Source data
◆ ◆ ◆

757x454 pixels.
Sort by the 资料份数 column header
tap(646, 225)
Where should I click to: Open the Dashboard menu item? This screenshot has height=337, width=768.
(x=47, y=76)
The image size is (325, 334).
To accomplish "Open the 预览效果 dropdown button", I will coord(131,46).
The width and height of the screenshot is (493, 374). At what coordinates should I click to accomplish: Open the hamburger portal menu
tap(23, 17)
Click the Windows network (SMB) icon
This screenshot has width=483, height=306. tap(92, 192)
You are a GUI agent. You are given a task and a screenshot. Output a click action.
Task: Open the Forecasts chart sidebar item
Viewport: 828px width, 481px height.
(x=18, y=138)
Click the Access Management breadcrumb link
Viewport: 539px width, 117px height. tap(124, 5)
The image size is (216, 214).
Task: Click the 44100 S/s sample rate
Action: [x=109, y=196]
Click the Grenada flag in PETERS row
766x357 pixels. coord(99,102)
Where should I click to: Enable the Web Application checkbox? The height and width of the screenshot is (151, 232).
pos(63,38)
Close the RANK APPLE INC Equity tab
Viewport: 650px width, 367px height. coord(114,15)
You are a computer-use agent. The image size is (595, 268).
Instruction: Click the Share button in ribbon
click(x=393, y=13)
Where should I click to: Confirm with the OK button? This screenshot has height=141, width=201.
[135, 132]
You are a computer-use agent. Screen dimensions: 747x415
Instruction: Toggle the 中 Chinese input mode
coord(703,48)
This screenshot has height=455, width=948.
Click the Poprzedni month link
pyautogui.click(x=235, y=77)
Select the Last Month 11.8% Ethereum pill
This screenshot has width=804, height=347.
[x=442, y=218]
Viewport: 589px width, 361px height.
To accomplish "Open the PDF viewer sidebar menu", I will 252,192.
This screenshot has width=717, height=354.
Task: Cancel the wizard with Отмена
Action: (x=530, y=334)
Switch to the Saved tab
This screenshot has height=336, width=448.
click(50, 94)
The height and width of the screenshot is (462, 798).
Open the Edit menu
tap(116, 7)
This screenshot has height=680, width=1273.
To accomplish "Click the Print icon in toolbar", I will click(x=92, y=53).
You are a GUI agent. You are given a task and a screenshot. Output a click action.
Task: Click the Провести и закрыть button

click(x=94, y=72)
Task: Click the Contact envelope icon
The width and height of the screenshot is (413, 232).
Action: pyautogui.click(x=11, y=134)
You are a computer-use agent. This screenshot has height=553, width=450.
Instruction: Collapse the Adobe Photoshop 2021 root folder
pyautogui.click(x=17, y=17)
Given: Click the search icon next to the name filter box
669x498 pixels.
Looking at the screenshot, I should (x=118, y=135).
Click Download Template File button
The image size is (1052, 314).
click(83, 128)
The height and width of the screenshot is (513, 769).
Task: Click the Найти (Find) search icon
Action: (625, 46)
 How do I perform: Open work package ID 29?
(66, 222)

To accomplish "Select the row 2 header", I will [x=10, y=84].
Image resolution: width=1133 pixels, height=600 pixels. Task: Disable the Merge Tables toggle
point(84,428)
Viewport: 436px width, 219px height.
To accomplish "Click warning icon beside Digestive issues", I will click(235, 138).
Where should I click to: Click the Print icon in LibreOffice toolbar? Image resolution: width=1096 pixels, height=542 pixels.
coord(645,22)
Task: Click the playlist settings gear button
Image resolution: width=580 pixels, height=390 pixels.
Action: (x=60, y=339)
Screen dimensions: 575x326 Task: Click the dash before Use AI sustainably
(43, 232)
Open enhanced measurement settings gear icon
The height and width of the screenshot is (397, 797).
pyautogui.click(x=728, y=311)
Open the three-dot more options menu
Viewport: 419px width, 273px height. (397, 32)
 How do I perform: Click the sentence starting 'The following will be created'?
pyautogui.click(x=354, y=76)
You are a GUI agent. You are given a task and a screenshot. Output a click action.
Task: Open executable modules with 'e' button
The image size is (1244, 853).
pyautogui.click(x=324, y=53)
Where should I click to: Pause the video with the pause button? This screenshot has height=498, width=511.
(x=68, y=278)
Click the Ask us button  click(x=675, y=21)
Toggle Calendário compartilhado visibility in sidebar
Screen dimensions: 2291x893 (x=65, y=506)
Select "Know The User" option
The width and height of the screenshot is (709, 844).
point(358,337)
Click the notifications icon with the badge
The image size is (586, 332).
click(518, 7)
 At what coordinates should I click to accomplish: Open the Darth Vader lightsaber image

◆ ◆ ◆

◆ **TASK ITEM**:
The output should match the records above exactly, line for line.

◆ **FINISHED TASK**:
757x454 pixels.
Sort by the 资料份数 column header
tap(646, 225)
Where should I click to: Open the Dashboard menu item? This screenshot has height=337, width=768.
(x=47, y=76)
The image size is (325, 334).
To accomplish "Open the 预览效果 dropdown button", I will coord(131,46).
The width and height of the screenshot is (493, 374). At what coordinates should I click to accomplish: Open the hamburger portal menu
tap(23, 17)
Click the Windows network (SMB) icon
This screenshot has width=483, height=306. tap(92, 192)
You are a GUI agent. You are given a task and a screenshot. Output a click action.
Task: Open the Forecasts chart sidebar item
Viewport: 828px width, 481px height.
(x=18, y=138)
Click the Access Management breadcrumb link
Viewport: 539px width, 117px height. tap(124, 5)
The image size is (216, 214).
Task: Click the 44100 S/s sample rate
Action: [x=109, y=196]
Click the Grenada flag in PETERS row
766x357 pixels. coord(99,102)
Where should I click to: Enable the Web Application checkbox? The height and width of the screenshot is (151, 232).
pos(63,38)
Close the RANK APPLE INC Equity tab
Viewport: 650px width, 367px height. coord(114,15)
You are a computer-use agent. The image size is (595, 268).
Instruction: Click the Share button in ribbon
click(x=393, y=13)
Where should I click to: Confirm with the OK button? This screenshot has height=141, width=201.
[135, 132]
You are a computer-use agent. Screen dimensions: 747x415
Instruction: Toggle the 中 Chinese input mode
coord(703,48)
This screenshot has height=455, width=948.
Click the Poprzedni month link
pyautogui.click(x=235, y=77)
Select the Last Month 11.8% Ethereum pill
This screenshot has width=804, height=347.
[x=442, y=218]
Viewport: 589px width, 361px height.
To accomplish "Open the PDF viewer sidebar menu", I will 252,192.
This screenshot has width=717, height=354.
Task: Cancel the wizard with Отмена
Action: (x=530, y=334)
Switch to the Saved tab
This screenshot has height=336, width=448.
click(50, 94)
The height and width of the screenshot is (462, 798).
Open the Edit menu
tap(116, 7)
This screenshot has height=680, width=1273.
To accomplish "Click the Print icon in toolbar", I will click(x=92, y=53).
You are a GUI agent. You are given a task and a screenshot. Output a click action.
Task: Click the Провести и закрыть button

click(x=94, y=72)
Task: Click the Contact envelope icon
The width and height of the screenshot is (413, 232).
Action: pyautogui.click(x=11, y=134)
You are a computer-use agent. This screenshot has height=553, width=450.
Instruction: Collapse the Adobe Photoshop 2021 root folder
pyautogui.click(x=17, y=17)
Given: Click the search icon next to the name filter box
669x498 pixels.
Looking at the screenshot, I should (x=118, y=135).
Click Download Template File button
The image size is (1052, 314).
click(83, 128)
The height and width of the screenshot is (513, 769).
Task: Click the Найти (Find) search icon
Action: (625, 46)
 How do I perform: Open work package ID 29?
(66, 222)

To accomplish "Select the row 2 header", I will [x=10, y=84].
Image resolution: width=1133 pixels, height=600 pixels. Task: Disable the Merge Tables toggle
point(84,428)
Viewport: 436px width, 219px height.
To accomplish "Click warning icon beside Digestive issues", I will click(235, 138).
Where should I click to: Click the Print icon in LibreOffice toolbar? Image resolution: width=1096 pixels, height=542 pixels.
coord(645,22)
Task: Click the playlist settings gear button
Image resolution: width=580 pixels, height=390 pixels.
Action: (x=60, y=339)
Screen dimensions: 575x326 Task: Click the dash before Use AI sustainably
(43, 232)
Open enhanced measurement settings gear icon
The height and width of the screenshot is (397, 797).
pyautogui.click(x=728, y=311)
Open the three-dot more options menu
Viewport: 419px width, 273px height. (397, 32)
 How do I perform: Click the sentence starting 'The following will be created'?
pyautogui.click(x=354, y=76)
You are a GUI agent. You are given a task and a screenshot. Output a click action.
Task: Open executable modules with 'e' button
The image size is (1244, 853).
pyautogui.click(x=324, y=53)
Where should I click to: Pause the video with the pause button? This screenshot has height=498, width=511.
(x=68, y=278)
Click the Ask us button  click(x=675, y=21)
Toggle Calendário compartilhado visibility in sidebar
Screen dimensions: 2291x893 (x=65, y=506)
Select "Know The User" option
The width and height of the screenshot is (709, 844).
point(358,337)
Click the notifications icon with the badge
The image size is (586, 332).
click(518, 7)
 At what coordinates should I click to accomplish: Open the Darth Vader lightsaber image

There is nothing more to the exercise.